Member of Parliament for Downpatrick
- In office 1841-1847 1859-1867

Member of Parliament for Down
- In office 1852-1857 Serving with Lord Arthur Hill-Trevor

Personal details
- Born: November 1816
- Died: 8 October 1878 (aged 61)
- Spouse(s): Anna Dorothea Caroline Persse
- Children: 13, including Richard
- Parent: David Guardi Ker (father);
- Relatives: Richard Ker (brother) Robert Stewart (grandfather) Robert Stewart (uncle) John Waring Maxwell (uncle)

= David Stewart Ker =

Irish landowner and politician

David Stewart Ker (November 1816 – 8 October 1878) was an Irish landowner and politician.

==Biography==
He was a son of David Guardi Ker, MP for Athlone 1820–1826 and Downpatrick 1835–1841, and Selina Sarah, daughter of the first Marquess of Londonderry, and the elder brother of Richard Ker, Member of Parliament for Downpatrick, 1847-1851 and 1857–1859.

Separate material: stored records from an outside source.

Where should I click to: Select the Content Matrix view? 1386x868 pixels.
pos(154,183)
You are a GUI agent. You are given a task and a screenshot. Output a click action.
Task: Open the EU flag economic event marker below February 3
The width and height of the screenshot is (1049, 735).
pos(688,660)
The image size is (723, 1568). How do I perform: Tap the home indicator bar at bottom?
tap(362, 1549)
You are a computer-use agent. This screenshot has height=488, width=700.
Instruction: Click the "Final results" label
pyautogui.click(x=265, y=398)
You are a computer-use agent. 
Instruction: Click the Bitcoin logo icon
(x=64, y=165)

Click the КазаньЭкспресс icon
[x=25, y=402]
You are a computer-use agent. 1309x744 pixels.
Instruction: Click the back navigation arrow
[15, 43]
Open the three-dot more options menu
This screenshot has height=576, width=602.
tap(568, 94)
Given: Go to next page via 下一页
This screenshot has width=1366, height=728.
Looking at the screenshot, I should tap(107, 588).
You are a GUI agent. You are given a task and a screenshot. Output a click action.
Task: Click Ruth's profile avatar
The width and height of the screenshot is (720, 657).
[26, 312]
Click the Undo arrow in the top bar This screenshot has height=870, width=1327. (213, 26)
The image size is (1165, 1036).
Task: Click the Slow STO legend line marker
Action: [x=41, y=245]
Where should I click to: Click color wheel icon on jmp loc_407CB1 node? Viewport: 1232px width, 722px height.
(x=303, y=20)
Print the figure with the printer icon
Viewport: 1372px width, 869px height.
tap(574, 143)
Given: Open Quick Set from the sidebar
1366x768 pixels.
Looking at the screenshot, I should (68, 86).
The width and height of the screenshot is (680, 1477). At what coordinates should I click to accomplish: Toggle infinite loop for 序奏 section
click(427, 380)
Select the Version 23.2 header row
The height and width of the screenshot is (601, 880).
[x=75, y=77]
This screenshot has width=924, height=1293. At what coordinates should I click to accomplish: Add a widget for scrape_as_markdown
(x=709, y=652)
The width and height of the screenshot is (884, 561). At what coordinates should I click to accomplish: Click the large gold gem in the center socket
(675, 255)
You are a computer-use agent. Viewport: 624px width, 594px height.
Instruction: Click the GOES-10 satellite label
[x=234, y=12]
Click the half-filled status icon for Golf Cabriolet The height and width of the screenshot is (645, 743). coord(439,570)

He was a member of the landed gentry, inheriting the estates at Montalto and Portavo, Ballynahinch on his father's death in 1844. He served as a magistrate, deputy lieutenant and High Sheriff of County Down for 1852 and High Sheriff of Antrim for 1857.

He was elected the Member of Parliament for Downpatrick, 1841–1847 and 1859-1867 and for County Down, 1852–1857.

==Personal life==
He married twice: firstly Anna Dorothea, the daughter of Hans Blackwood, 3rd Baron Dufferin and Claneboye with whom he had 12 children and secondly Caroline Persse from Galway (who ran off with his son Charley).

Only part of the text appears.